Nearly two decades ago my wife & I moved into the Bixby Knolls area of Long Beach, CA. Seven years ago, we moved from our first home to new larger home to accommodate our growing family but still in the same neighborhood. Ever since we’ve been living here, on one corner there has been a tiny retail strip mall with two businesses as occupants. In our early years it was our Friday night go to for entertainment and dinner. That’s right, we were living it up by stopping by Blockbuster for a movie and Papa John’s for a pizza.
Today, we can still get that pizza, but if we are going to frequent the other retailer, it’s not for a movie, but for eye glasses! You see (pun intended), the pizza chain that has had its share of issues (most notably, the original Papa’s social missteps), but it has managed to stay in business, while the lights went out on Blockbuster six years ago. It was replaced by an eye doctor “shop.”
This story has played out throughout history, but it dawned on me that right here, in this little strip mall, we have a great example of why businesses succeed and why they fail. And more importantly, how as investors, we can prosper by both, hitching our wagon to the winners and avoiding the losers. Let’s examine this further…
As investors, it’s always important to know the underlying reason in a particular industry/company that intrigues you in the first place. We call this thematic investing. Quite simply, we look to identify themes that have long-term staying power and preferably growth attributes we can clearly see. In this instance, Papa John’s fits neatly into a theme we’ve always believed in… Everyone has to eat and drink (Simple, I know, but no one ever said investing needed to be complicated). Until someone invents a pill to give you your daily nourishment, this theme will not change. Therefore, the potential customer will always exist for Papa John’s. That is half the battle in finding a good investment.
In regard to Blockbuster, their underlying reason to exist was to provide us entertainment and make it available, quickly. They did this by putting a Blockbuster in every neighborhood it could. It was clear that this was not a business with long-term staying power. Even if the adoption of streaming (or even movies by mail) didn’t take off as it has, the rental of movies is not a long-term sustainable business. So, that in itself is a red flag from an investor standpoint.
After you’ve assessed the underlying “reason for being” of a company, the next attribute to examine is management. For the past decade, company managements have needed to address with technology advancement and how it will affect their enterprise. Needless to say, one company embraced and the other, well… did not! That’s right, the pizza joint has integrated technology into their operation (most noticeable in online ordering), while the movie joint missed the boat entirely and could never catch up to the now entertainment giant, Netflix.

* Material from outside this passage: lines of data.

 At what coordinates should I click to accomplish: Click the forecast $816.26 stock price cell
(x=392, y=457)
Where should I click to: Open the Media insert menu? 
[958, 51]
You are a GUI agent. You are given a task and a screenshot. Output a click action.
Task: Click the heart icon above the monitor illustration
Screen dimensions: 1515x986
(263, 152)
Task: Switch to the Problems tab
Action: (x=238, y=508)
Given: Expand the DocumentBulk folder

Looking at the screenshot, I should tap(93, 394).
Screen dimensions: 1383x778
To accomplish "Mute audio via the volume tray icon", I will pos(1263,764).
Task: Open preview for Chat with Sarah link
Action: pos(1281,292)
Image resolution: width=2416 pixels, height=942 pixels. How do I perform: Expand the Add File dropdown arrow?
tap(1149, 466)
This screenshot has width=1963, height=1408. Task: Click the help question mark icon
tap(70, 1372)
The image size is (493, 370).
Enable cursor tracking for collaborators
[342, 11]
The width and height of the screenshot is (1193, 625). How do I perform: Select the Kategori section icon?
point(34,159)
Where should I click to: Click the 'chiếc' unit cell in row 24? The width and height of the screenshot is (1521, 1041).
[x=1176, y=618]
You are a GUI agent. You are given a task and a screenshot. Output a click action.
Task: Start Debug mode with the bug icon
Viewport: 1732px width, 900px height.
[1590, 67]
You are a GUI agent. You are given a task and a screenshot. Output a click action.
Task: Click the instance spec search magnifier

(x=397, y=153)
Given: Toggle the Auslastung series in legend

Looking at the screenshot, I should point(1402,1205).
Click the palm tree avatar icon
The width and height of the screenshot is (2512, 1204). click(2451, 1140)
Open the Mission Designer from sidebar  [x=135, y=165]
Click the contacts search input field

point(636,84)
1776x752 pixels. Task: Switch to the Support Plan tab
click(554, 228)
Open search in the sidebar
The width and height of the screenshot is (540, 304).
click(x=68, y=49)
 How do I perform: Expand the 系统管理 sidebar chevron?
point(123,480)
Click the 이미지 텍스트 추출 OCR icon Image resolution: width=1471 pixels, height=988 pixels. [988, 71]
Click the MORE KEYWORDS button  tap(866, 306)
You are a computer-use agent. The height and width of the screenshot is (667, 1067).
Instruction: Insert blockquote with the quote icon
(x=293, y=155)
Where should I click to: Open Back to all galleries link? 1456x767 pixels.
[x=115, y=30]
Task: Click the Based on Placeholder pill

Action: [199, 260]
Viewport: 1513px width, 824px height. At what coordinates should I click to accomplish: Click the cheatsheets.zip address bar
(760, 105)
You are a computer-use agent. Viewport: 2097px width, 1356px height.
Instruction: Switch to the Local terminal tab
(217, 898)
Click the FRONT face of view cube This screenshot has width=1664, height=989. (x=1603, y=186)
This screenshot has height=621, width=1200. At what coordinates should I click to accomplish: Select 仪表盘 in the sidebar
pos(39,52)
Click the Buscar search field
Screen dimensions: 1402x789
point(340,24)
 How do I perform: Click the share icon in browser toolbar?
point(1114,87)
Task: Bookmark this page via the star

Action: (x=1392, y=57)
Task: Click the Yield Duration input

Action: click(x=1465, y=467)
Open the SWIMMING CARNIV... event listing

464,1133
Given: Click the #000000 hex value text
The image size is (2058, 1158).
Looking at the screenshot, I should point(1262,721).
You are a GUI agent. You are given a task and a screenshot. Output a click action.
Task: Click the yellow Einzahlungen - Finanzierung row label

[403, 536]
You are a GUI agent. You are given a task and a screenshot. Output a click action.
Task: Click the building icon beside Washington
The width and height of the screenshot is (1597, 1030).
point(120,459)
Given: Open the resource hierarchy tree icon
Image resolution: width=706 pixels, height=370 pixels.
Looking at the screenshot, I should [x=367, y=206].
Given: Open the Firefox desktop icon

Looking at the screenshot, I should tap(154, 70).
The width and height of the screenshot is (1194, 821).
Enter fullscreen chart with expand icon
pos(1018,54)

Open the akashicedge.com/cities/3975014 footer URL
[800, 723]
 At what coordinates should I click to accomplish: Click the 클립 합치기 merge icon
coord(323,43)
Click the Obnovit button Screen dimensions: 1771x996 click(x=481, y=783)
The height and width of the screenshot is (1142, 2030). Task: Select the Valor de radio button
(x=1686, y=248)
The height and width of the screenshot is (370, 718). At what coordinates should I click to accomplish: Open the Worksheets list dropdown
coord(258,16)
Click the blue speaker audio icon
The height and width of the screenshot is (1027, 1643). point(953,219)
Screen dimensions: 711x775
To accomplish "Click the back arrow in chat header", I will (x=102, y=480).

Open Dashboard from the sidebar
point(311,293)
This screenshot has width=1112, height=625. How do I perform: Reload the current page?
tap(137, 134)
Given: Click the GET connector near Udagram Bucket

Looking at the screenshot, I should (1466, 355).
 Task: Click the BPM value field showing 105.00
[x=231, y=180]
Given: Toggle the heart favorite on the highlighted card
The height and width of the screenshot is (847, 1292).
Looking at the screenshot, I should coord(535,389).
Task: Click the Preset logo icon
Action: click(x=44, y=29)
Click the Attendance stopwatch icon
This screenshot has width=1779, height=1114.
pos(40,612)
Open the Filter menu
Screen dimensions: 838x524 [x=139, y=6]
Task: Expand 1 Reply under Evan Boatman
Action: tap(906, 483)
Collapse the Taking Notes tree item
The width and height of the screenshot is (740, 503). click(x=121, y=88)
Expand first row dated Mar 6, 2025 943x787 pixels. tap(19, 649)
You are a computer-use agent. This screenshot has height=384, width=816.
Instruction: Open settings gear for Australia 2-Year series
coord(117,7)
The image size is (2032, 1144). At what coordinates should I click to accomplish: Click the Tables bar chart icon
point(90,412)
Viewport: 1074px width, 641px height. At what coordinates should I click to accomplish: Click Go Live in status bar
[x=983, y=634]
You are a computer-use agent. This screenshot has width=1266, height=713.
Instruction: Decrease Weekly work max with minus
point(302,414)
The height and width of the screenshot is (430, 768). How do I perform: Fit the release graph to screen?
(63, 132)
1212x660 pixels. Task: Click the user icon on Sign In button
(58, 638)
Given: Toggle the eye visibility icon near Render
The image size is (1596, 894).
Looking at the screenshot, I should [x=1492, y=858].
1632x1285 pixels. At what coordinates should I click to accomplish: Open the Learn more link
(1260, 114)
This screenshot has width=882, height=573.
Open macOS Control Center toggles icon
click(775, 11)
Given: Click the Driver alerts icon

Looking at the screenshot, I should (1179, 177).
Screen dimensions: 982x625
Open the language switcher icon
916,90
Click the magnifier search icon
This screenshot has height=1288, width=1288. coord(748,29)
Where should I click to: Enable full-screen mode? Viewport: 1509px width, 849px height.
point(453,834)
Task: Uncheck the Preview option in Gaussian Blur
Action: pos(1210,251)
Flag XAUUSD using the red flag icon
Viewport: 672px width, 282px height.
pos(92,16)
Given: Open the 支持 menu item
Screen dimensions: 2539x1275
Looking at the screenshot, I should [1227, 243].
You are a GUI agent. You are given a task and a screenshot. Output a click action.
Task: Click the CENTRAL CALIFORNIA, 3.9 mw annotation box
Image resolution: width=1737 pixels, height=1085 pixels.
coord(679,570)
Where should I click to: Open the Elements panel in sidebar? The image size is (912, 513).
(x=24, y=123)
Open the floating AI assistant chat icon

Crazy to think that Papa John’s competing in an age-old industry has continued to thrive (to a certain extent) with multiple competitors, while Blockbuster, with its near monopoly on movie rentals, has been out of business for six years because it totally missed the writing on the wall. The DVD player was the fastest adopted technology in history. Blockbuster should have known this was the beginning of a technological evolution leading to where we are today… streaming.
Needless to say, there are many other factors that go into a decision to make an investment. But, without a solid underlying reason for being and great management a company has a great chance of not existing somewhere down the road. If you don’t believe me head over to the corner of Roosevelt Ave. & Long Beach Blvd. to get a pizza and a movie… but bring your handheld entertainment device if you really want to watch a movie!